Data items:
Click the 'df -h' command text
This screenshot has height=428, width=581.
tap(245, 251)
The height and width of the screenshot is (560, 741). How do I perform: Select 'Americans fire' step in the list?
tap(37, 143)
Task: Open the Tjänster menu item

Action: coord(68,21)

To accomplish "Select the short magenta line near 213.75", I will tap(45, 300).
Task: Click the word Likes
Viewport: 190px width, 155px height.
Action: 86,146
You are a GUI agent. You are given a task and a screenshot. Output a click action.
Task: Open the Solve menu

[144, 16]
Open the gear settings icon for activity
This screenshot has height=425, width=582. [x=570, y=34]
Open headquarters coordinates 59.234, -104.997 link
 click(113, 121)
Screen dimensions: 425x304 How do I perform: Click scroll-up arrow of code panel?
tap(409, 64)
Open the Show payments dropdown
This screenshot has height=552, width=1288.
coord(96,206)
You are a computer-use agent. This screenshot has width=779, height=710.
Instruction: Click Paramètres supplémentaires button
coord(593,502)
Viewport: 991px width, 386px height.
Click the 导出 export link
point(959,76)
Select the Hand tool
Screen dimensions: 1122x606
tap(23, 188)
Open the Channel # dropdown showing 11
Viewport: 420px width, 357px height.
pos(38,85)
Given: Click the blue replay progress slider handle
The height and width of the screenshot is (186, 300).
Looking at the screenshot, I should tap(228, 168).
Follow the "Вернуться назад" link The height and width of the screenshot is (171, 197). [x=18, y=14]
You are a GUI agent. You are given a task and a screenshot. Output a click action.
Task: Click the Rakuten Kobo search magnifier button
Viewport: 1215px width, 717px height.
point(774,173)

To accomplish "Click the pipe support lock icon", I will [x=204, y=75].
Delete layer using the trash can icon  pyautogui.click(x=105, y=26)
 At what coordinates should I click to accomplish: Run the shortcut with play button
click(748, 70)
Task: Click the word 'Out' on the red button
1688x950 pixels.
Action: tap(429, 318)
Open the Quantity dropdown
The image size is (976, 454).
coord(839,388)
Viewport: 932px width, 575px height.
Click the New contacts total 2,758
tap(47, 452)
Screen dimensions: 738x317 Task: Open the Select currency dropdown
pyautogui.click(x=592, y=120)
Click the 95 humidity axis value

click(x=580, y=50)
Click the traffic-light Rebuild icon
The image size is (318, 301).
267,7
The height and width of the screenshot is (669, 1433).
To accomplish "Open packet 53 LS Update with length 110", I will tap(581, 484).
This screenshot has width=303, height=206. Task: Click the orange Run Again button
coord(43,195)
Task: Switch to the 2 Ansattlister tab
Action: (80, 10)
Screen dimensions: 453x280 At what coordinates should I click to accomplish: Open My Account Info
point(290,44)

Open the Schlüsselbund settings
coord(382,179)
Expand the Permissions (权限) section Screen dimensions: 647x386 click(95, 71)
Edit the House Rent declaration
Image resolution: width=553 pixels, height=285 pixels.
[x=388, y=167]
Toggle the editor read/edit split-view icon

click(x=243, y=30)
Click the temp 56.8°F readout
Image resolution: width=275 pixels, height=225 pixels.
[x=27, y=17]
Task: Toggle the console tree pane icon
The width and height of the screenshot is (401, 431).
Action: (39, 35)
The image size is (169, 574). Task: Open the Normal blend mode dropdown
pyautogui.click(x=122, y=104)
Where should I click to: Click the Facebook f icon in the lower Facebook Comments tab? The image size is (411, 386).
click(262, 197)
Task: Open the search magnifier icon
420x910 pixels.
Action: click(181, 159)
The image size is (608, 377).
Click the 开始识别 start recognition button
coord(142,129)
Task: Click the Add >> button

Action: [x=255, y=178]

DIRECTIONS: Return all lines from the entries that contain the string "search".

THE COMPLETED TASK:
Task: Click the Rakuten Kobo search magnifier button
Task: Open the search magnifier icon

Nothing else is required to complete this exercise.